Espalda al suelo, con un vientre de automóvil por firmamento, sintió que la amaba, que deseaba que su amor se tornara un bicho llorón y revoltoso, consumidor de pañales y de paciencia. Horas más tarde, al colocar la mano en la manecilla de la puerta de su coche, se sorprendió a si mismo silbando la melodía de una canción conocida de la que no podía recordar el título. Estaba decidido a no dejarse amargar por nada y tomar una iniciativa para alegrar a su novia, a la futura mamá. Se miró satisfecho en el retrovisor, con esa expresión de felicidad de los conductores en los anuncios de automóviles, e ideó una noche en la playa –con destino a un buen resfriado, pues ya era setiembre-.
Llegó a casa, como era habitual, antes que él, seguida por un hilo de perlas rosadas, y empezó a arreglar el desbarajuste de ropa, cosas descolocadas y polvo. Los platos quedaban adjudicados a él. Sabiendo que el resultado de la prueba no desaparecería, había dejado el aparatejo en el baño, a la espera de que él llegara o pudiera ella tomar una decisión para encaminar su vida. Limpiando aquel remolino de piezas inconexas pretendía ordenar su destartalada mente, fregar los rincones oscuros, lustrar sus sentimientos para que así, limpitos, al menos, no parecieran tan enemistados.
Se preguntaba si se le podía sacar el polvo a esas fotos impuestas a la pared mediante la dictadura de la chincheta, que se empezaban esconder bajo una fina capa polvorosa. Y, trapo en mano, descubrió como por primera vez, una pareja feliz, sonriendo abrazados en algún paraje que su mente no lograba ubicar. Una pareja feliz. Porque ella había decidido irse a vivir con él, superando sus miedos iniciales, su pavor a compartir un mismo techo donde hervirían malentendidos, discusiones y riñas, cocinándose a fuego lento… aunque hubiera dudado, en un principio, de tener suficientes pastillas de amor para enriquecer el caldo.

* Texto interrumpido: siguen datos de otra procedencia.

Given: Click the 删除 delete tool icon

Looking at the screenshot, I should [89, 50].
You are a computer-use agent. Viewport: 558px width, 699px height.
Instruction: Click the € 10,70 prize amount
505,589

Siempre eran las dudas, siempre eran los miedos, los que habían hecho que pese a su belleza, pese a su inteligencia, siguiera en aquella oficina, sintiéndose igual que las colillas que abandonaba cada tarde en el cenicero. Lo peor del caso es que se negaba su frustración y le salía a borbotones cada noche contra él, incapaz de aceptar sus responsabilidades arremetía contra la relación. Giró en redondo y se dio cuenta que las manchas rosáceas del helado moribundo habían desaparecido y el calor había retornado a sus manos. Tomó una decisión –sonrió, de nuevo feliz, porque era eso: la felicidad se le escapaba, revoloteaba a su alrededor y debía volver a tomarla entre sus manos- y fue a mirar el resultado de su futuro.
Le entraba por el oído derecho el mar rugiendo de fondo, como una bestia durmiendo apaciblemente, y un sabor intangible y salado –mezcla de mejillón, alga y pescado- se depositaba en su boca después de viajar por su nariz. El oído izquierdo reposaba ensimismado sobre la renovada calidez de sus pechos –te amo, te amo, te amo-que le abrigaban del frío húmedo en el que se habían adentrado. No le importaba, aunque le había confundido tanto como las palabras de aquella mañana el nuevo revés del destino, que el Predictor respondiera a sus anhelos paternales con un blanco atronador. Después de un día tan extraño tampoco le sorprendía su decisión de cortar con el zumbido del ordenador, el cacareo de las secretarias y el hastío que entraba en las salas de la oficina mezclado con el aire artificial. Ella sonreía paseando su lengua por sus labios, notando que ahí seguía el sabor de la felicidad, porque allí había estado siempre, mientras le acariciaba el pelo con sumo mimo, quizás porque su deseo maternal seguía entre sus dedos, como un extraño halo que los protegía a los dos.